» **WRITTEN EXERCISE**
Can you copy, word for word, the part of the passage on buying a used car that opens with the words containing "One of the biggest" and closes with "even approaching them."?

» **EXCERPTED PASSAGE**
— START —

A car purchase in Canada takes dedication financially and mentally. It’s less of a bother for folks who’ve had plenty of past experiences in buying cars, as they’re familiar with what to expect, what to do, and what are the systematic procedures that constitute a car purchase. However, for young adults that’s sheepishly approaching their first used car purchase, it’s a daunting endeavor. That’s perfectly understandable, considering it’s a big chunk of financial investment for most people living in the Kitchener Waterloo area. However, there are a few novice mistakes that can often be averted by taking your time which will help ease the process, and here are a few common errors we’ve noticed just for reference.

Doing too little research

One of the biggest oversight Ontario buyers often commit is underestimate the amount of research they have to do. If you spend the time and look around, there will certainly be a lot of used car dealerships in Kitchener Waterloo. On a brief look around, you can often identify the really dubious dealerships that you should avoid at all cost. However, to really unearth the unscrupulous dealers, you’ll have to scrutinize them on the Internet. If you’re fortunate, you can discover and avoid them before even approaching them.

— END —

» **INFORMATION SHOWN**
— START —

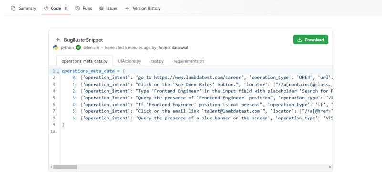
Task: Click the green Selenium logo icon
Action: (78, 47)
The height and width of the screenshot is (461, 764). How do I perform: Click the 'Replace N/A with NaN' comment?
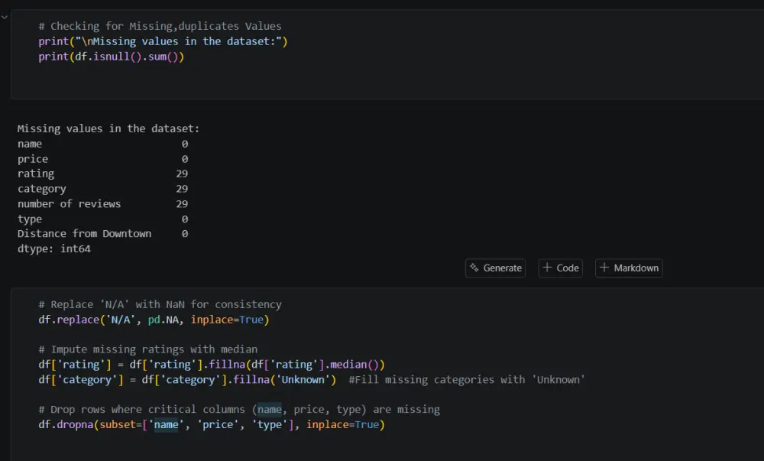click(x=160, y=304)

— END —

» **WORKED SOLUTION**
One of the biggest oversight Ontario buyers often commit is underestimate the amount of research they have to do. If you spend the time and look around, there will certainly be a lot of used car dealerships in Kitchener Waterloo. On a brief look around, you can often identify the really dubious dealerships that you should avoid at all cost. However, to really unearth the unscrupulous dealers, you’ll have to scrutinize them on the Internet. If you’re fortunate, you can discover and avoid them before even approaching them.